▶ **SELECTED EXTRACT**:
[Start]

Optimal Trees is a novel approach for decision tree construction that outperforms many existing decision tree methods (Bertsimas and Dunn 2019). It formulates the decision tree construction problem from the perspective of global optimality using mixed-integer optimization (MIO) and solves this problem with coordinate descent to find optimal or near-optimal solutions in practical run times. These Optimal Trees are often as powerful as state-of-the-art methods like random forests or boosted trees, yet they are just a single decision tree and hence are readily interpretable. This obviates the need to trade off between interpretability and state-of-the-art accuracy when choosing a predictive method.

The Optimal Trees framework is a generic approach that tractably and efficiently trains decision trees according to a loss function of the form

$$\begin{aligned} \min _T ~~\texttt {error}(T, D) + \alpha \cdot \texttt {complexity}(T), \end{aligned}$$
(1)

where T is the decision tree being optimized, D is the training data, \(\texttt {error}(T, D)\) is a function measuring how well the tree T fits the training data D, complexity(T) is a function penalizing the complexity of the tree (for a tree with splits parallel to the axis, this is simply the number of splits in the tree), and \(\alpha\) is the complexity parameter that controls the tradeoff between the quality of the fit and the size of the tree. Cross-validation takes places as an internal component of the method.

Unlike the others, Optimal Trees is able scale to large datasets (n in the millions, p in the thousands) by using coordinate descent to train the decision trees towards global optimality. When training a tree, the splits in the tree are repeatedly optimized one-at-a-time, finding changes that improve the global objective value in Problem (1). To give a high-level overview, the nodes of the tree are visited in a random order and at each node we consider the following modifications:

  • If the node is not a leaf, delete the split at that node;

  • If the node is not a leaf, find the optimal split to use at that node and update the current split;

  • If the node is a leaf, create a new split at that node.

For each of the changes, we calculate the objective value of the modified tree with respect to Problem (1). If any of these changes result in an improved objective value, then the modification is accepted. When a modification is accepted or all potential modifications have been dismissed, the algorithm proceeds to visit the nodes of the tree in a random order until no further improvements are found, meaning that this tree is a locally optimal for Problem (1). The problem is non-convex, so we repeat the coordinate descent process from various randomly-generated starting decision trees, before selecting the final locally-optimal tree with the lowest overall objective value as the best solution. For a more comprehensive guide to the coordinate descent process, we refer the reader to Bertsimas and Dunn (2019).

Although only one tree model is ultimately selected, information from multiple trees generated during the training process is also used to improve the performance of the algorithm. For example, the Optimal Trees algorithm combines the result of multiple trees to automatically calibrate the complexity parameter (\(\alpha\)). Bertsimas and Dunn (2019) present a tailored approach for tuning continuous hyperparameters of the algorithm discretize the range of the parameter, identifying a unique mapping between intervals and the corresponding \(\texttt {complexity}(T)\). Thus, during the tuning process only a restricted set of values are tested, avoiding the exploration of values that result in overlapping solutions. To properly measure variable importance in light of the fact that only one of many correlated covariates could make it into a single tree, the Optimal Trees framework calculates a variable importance score in the same way as random forests or boosted trees to measure the importance of variables during the entire training process and not just in the final tree. More detailed explanations of these procedures can be found in Dunn (2018).

[End]

▶ **DATA BLOCK**:

[Start]

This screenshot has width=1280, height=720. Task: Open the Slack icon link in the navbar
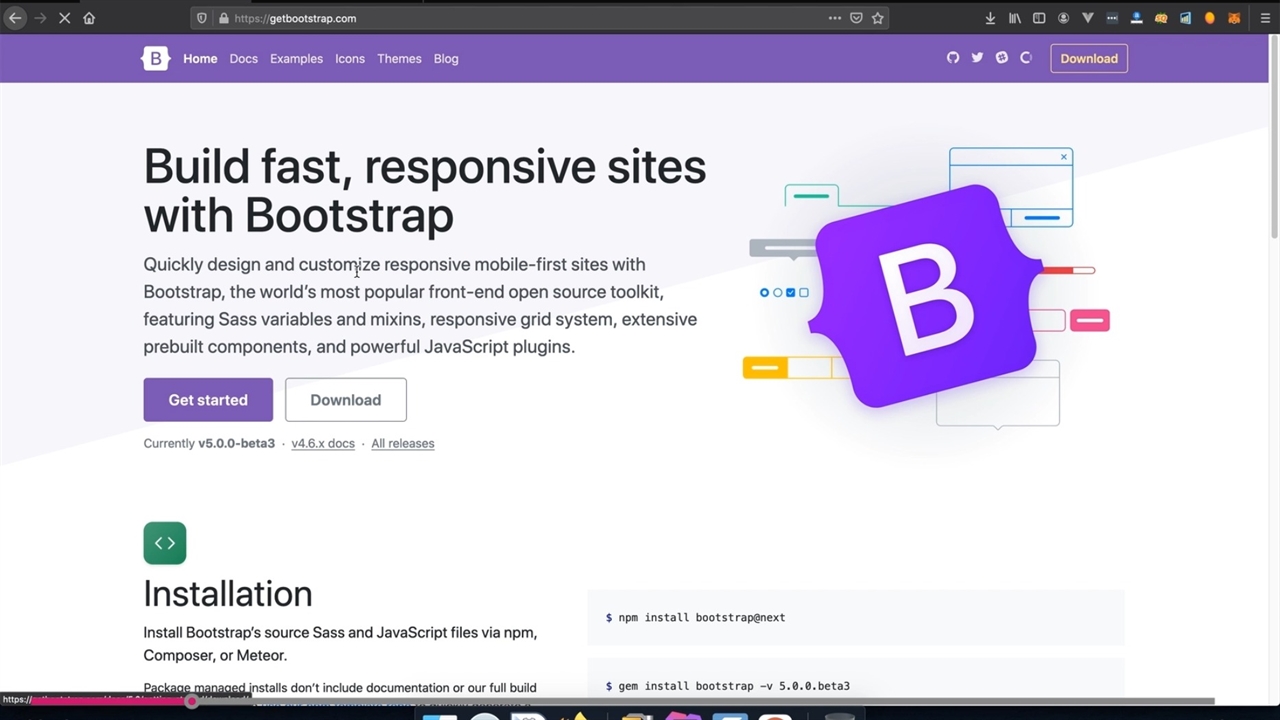(x=1002, y=58)
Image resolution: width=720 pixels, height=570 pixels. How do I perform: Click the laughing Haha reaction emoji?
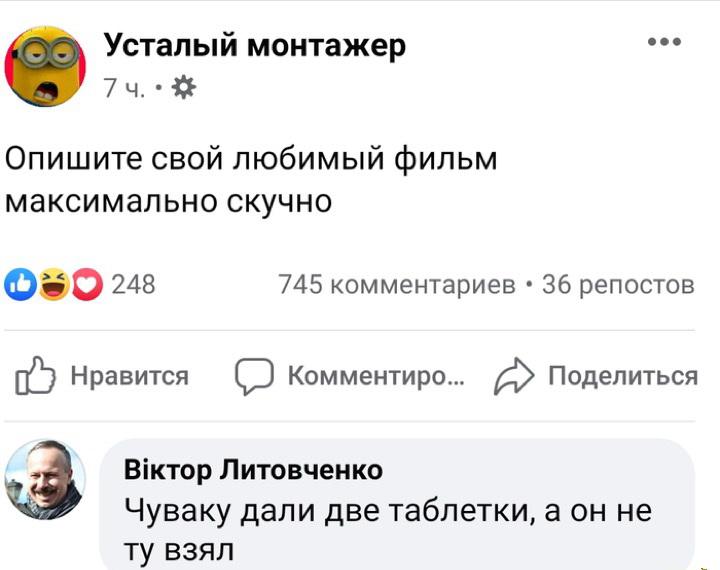54,285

[End]

▶ **TASKS FOR THIS EXERCISE**:
1. In the Optimal Trees passage, what modification is considered at a node that is a leaf?
2. Set down the section of the Optimal Trees passage starting at "Unlike the others, Optimal" and ending at "at that node.".
Answer from the Optimal Trees passage alone.

▶ **ANSWERS PER TASK**:
1. Creating a new split at that node.

2.
Unlike the others, Optimal Trees is able scale to large datasets (n in the millions, p in the thousands) by using coordinate descent to train the decision trees towards global optimality. When training a tree, the splits in the tree are repeatedly optimized one-at-a-time, finding changes that improve the global objective value in Problem (1). To give a high-level overview, the nodes of the tree are visited in a random order and at each node we consider the following modifications:

  • If the node is not a leaf, delete the split at that node;

  • If the node is not a leaf, find the optimal split to use at that node and update the current split;

  • If the node is a leaf, create a new split at that node.